[What the task requires]: Please transcribe all of the lines below word for word, keeping every character as it appears.

##### Supplied records

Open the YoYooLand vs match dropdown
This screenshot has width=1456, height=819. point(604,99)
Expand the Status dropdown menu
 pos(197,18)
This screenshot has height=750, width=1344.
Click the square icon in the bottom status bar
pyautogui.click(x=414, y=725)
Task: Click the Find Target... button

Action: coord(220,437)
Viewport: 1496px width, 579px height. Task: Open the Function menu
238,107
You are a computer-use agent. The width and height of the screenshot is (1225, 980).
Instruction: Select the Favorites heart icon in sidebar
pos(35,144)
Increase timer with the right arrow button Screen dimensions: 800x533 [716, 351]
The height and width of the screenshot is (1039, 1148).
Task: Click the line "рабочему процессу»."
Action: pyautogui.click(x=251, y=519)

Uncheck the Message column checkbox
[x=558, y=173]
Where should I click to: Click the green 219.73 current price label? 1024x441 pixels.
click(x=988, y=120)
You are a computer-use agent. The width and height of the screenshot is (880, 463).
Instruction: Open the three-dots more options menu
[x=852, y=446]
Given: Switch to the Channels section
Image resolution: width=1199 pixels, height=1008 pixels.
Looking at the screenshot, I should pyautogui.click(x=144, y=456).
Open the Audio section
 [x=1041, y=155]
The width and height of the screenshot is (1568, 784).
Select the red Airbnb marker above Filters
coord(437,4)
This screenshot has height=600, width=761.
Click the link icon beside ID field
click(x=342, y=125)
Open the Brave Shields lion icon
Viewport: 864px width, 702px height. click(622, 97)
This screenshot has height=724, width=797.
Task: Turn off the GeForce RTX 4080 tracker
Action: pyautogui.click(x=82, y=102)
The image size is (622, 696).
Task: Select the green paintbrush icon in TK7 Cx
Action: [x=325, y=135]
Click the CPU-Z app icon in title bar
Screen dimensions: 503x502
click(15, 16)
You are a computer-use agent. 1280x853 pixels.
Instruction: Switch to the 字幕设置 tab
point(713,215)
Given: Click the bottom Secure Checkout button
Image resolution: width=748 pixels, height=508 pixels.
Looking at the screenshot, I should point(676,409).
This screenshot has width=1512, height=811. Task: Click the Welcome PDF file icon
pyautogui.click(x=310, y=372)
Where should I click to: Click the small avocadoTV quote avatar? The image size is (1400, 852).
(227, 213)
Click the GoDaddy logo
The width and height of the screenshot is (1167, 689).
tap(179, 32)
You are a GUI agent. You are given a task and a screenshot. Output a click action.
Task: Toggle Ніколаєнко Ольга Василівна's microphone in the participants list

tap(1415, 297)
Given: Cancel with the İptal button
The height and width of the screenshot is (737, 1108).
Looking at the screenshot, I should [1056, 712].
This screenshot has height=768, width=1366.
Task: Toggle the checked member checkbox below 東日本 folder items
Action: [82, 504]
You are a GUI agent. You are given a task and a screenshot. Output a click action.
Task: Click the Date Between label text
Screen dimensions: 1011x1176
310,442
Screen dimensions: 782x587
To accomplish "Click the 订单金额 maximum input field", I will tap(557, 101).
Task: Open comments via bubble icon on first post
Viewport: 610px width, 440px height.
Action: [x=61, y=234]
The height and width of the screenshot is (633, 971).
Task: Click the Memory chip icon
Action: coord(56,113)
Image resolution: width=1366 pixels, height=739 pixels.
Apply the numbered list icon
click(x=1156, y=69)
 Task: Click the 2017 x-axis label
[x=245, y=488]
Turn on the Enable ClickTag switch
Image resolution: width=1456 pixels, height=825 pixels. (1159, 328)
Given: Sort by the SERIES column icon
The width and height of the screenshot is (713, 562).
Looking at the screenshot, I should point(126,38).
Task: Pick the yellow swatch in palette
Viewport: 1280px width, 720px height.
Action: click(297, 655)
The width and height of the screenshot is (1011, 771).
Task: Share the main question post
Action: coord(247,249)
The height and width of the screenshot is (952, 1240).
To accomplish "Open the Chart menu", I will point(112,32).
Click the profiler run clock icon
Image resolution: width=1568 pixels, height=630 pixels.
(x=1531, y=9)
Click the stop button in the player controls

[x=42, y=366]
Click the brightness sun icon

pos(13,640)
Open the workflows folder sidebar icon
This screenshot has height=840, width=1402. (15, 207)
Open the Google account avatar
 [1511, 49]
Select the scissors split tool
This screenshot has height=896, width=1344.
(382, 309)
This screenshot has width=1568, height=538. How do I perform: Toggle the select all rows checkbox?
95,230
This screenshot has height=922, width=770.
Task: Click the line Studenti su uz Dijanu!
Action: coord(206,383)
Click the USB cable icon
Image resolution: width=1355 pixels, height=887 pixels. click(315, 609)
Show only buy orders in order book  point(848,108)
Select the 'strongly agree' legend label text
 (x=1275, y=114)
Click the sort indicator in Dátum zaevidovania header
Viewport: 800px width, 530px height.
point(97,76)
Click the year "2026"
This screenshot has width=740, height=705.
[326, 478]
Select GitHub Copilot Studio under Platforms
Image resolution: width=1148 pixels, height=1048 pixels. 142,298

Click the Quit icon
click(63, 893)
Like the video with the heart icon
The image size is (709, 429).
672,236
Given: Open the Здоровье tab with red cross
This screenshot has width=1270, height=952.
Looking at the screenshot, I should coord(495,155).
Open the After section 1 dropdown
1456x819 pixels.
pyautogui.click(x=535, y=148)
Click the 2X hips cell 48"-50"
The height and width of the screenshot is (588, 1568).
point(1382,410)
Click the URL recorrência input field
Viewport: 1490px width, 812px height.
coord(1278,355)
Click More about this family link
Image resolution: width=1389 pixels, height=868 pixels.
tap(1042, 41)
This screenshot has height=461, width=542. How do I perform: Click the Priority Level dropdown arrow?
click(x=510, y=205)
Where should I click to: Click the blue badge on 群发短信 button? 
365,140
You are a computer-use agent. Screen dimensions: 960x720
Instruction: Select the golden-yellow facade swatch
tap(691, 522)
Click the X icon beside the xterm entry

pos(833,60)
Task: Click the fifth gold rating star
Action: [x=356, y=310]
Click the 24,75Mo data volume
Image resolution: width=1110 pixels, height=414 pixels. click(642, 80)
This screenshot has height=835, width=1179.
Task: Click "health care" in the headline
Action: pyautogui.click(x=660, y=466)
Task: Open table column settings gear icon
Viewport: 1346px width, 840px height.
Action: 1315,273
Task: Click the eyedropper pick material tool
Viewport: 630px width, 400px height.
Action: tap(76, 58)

##########

[Result for this exercise]:
Open the YoYooLand vs match dropdown
This screenshot has width=1456, height=819. point(604,99)
Expand the Status dropdown menu
 pos(197,18)
This screenshot has height=750, width=1344.
Click the square icon in the bottom status bar
pyautogui.click(x=414, y=725)
Task: Click the Find Target... button

Action: coord(220,437)
Viewport: 1496px width, 579px height. Task: Open the Function menu
238,107
You are a computer-use agent. The width and height of the screenshot is (1225, 980).
Instruction: Select the Favorites heart icon in sidebar
pos(35,144)
Increase timer with the right arrow button Screen dimensions: 800x533 [716, 351]
The height and width of the screenshot is (1039, 1148).
Task: Click the line "рабочему процессу»."
Action: pyautogui.click(x=251, y=519)

Uncheck the Message column checkbox
[x=558, y=173]
Where should I click to: Click the green 219.73 current price label? 1024x441 pixels.
click(x=988, y=120)
You are a computer-use agent. The width and height of the screenshot is (880, 463).
Instruction: Open the three-dots more options menu
[x=852, y=446]
Given: Switch to the Channels section
Image resolution: width=1199 pixels, height=1008 pixels.
Looking at the screenshot, I should pyautogui.click(x=144, y=456).
Open the Audio section
 [x=1041, y=155]
The width and height of the screenshot is (1568, 784).
Select the red Airbnb marker above Filters
coord(437,4)
This screenshot has height=600, width=761.
Click the link icon beside ID field
click(x=342, y=125)
Open the Brave Shields lion icon
Viewport: 864px width, 702px height. click(622, 97)
This screenshot has height=724, width=797.
Task: Turn off the GeForce RTX 4080 tracker
Action: pyautogui.click(x=82, y=102)
The image size is (622, 696).
Task: Select the green paintbrush icon in TK7 Cx
Action: [x=325, y=135]
Click the CPU-Z app icon in title bar
Screen dimensions: 503x502
click(15, 16)
You are a computer-use agent. 1280x853 pixels.
Instruction: Switch to the 字幕设置 tab
point(713,215)
Given: Click the bottom Secure Checkout button
Image resolution: width=748 pixels, height=508 pixels.
Looking at the screenshot, I should point(676,409).
This screenshot has width=1512, height=811. Task: Click the Welcome PDF file icon
pyautogui.click(x=310, y=372)
Where should I click to: Click the small avocadoTV quote avatar? The image size is (1400, 852).
(227, 213)
Click the GoDaddy logo
The width and height of the screenshot is (1167, 689).
tap(179, 32)
You are a GUI agent. You are given a task and a screenshot. Output a click action.
Task: Toggle Ніколаєнко Ольга Василівна's microphone in the participants list

tap(1415, 297)
Given: Cancel with the İptal button
The height and width of the screenshot is (737, 1108).
Looking at the screenshot, I should [1056, 712].
This screenshot has height=768, width=1366.
Task: Toggle the checked member checkbox below 東日本 folder items
Action: [82, 504]
You are a GUI agent. You are given a task and a screenshot. Output a click action.
Task: Click the Date Between label text
Screen dimensions: 1011x1176
310,442
Screen dimensions: 782x587
To accomplish "Click the 订单金额 maximum input field", I will tap(557, 101).
Task: Open comments via bubble icon on first post
Viewport: 610px width, 440px height.
Action: [x=61, y=234]
The height and width of the screenshot is (633, 971).
Task: Click the Memory chip icon
Action: coord(56,113)
Image resolution: width=1366 pixels, height=739 pixels.
Apply the numbered list icon
click(x=1156, y=69)
 Task: Click the 2017 x-axis label
[x=245, y=488]
Turn on the Enable ClickTag switch
Image resolution: width=1456 pixels, height=825 pixels. (1159, 328)
Given: Sort by the SERIES column icon
The width and height of the screenshot is (713, 562).
Looking at the screenshot, I should point(126,38).
Task: Pick the yellow swatch in palette
Viewport: 1280px width, 720px height.
Action: click(297, 655)
The width and height of the screenshot is (1011, 771).
Task: Share the main question post
Action: coord(247,249)
The height and width of the screenshot is (952, 1240).
To accomplish "Open the Chart menu", I will point(112,32).
Click the profiler run clock icon
Image resolution: width=1568 pixels, height=630 pixels.
(x=1531, y=9)
Click the stop button in the player controls

[x=42, y=366]
Click the brightness sun icon

pos(13,640)
Open the workflows folder sidebar icon
This screenshot has height=840, width=1402. (15, 207)
Open the Google account avatar
 [1511, 49]
Select the scissors split tool
This screenshot has height=896, width=1344.
(382, 309)
This screenshot has width=1568, height=538. How do I perform: Toggle the select all rows checkbox?
95,230
This screenshot has height=922, width=770.
Task: Click the line Studenti su uz Dijanu!
Action: coord(206,383)
Click the USB cable icon
Image resolution: width=1355 pixels, height=887 pixels. click(315, 609)
Show only buy orders in order book  point(848,108)
Select the 'strongly agree' legend label text
 (x=1275, y=114)
Click the sort indicator in Dátum zaevidovania header
Viewport: 800px width, 530px height.
point(97,76)
Click the year "2026"
This screenshot has width=740, height=705.
[326, 478]
Select GitHub Copilot Studio under Platforms
Image resolution: width=1148 pixels, height=1048 pixels. 142,298

Click the Quit icon
click(63, 893)
Like the video with the heart icon
The image size is (709, 429).
672,236
Given: Open the Здоровье tab with red cross
This screenshot has width=1270, height=952.
Looking at the screenshot, I should coord(495,155).
Open the After section 1 dropdown
1456x819 pixels.
pyautogui.click(x=535, y=148)
Click the 2X hips cell 48"-50"
The height and width of the screenshot is (588, 1568).
point(1382,410)
Click the URL recorrência input field
Viewport: 1490px width, 812px height.
coord(1278,355)
Click More about this family link
Image resolution: width=1389 pixels, height=868 pixels.
tap(1042, 41)
This screenshot has height=461, width=542. How do I perform: Click the Priority Level dropdown arrow?
click(x=510, y=205)
Where should I click to: Click the blue badge on 群发短信 button? 
365,140
You are a computer-use agent. Screen dimensions: 960x720
Instruction: Select the golden-yellow facade swatch
tap(691, 522)
Click the X icon beside the xterm entry

pos(833,60)
Task: Click the fifth gold rating star
Action: [x=356, y=310]
Click the 24,75Mo data volume
Image resolution: width=1110 pixels, height=414 pixels. click(642, 80)
This screenshot has height=835, width=1179.
Task: Click "health care" in the headline
Action: pyautogui.click(x=660, y=466)
Task: Open table column settings gear icon
Viewport: 1346px width, 840px height.
Action: 1315,273
Task: Click the eyedropper pick material tool
Viewport: 630px width, 400px height.
Action: tap(76, 58)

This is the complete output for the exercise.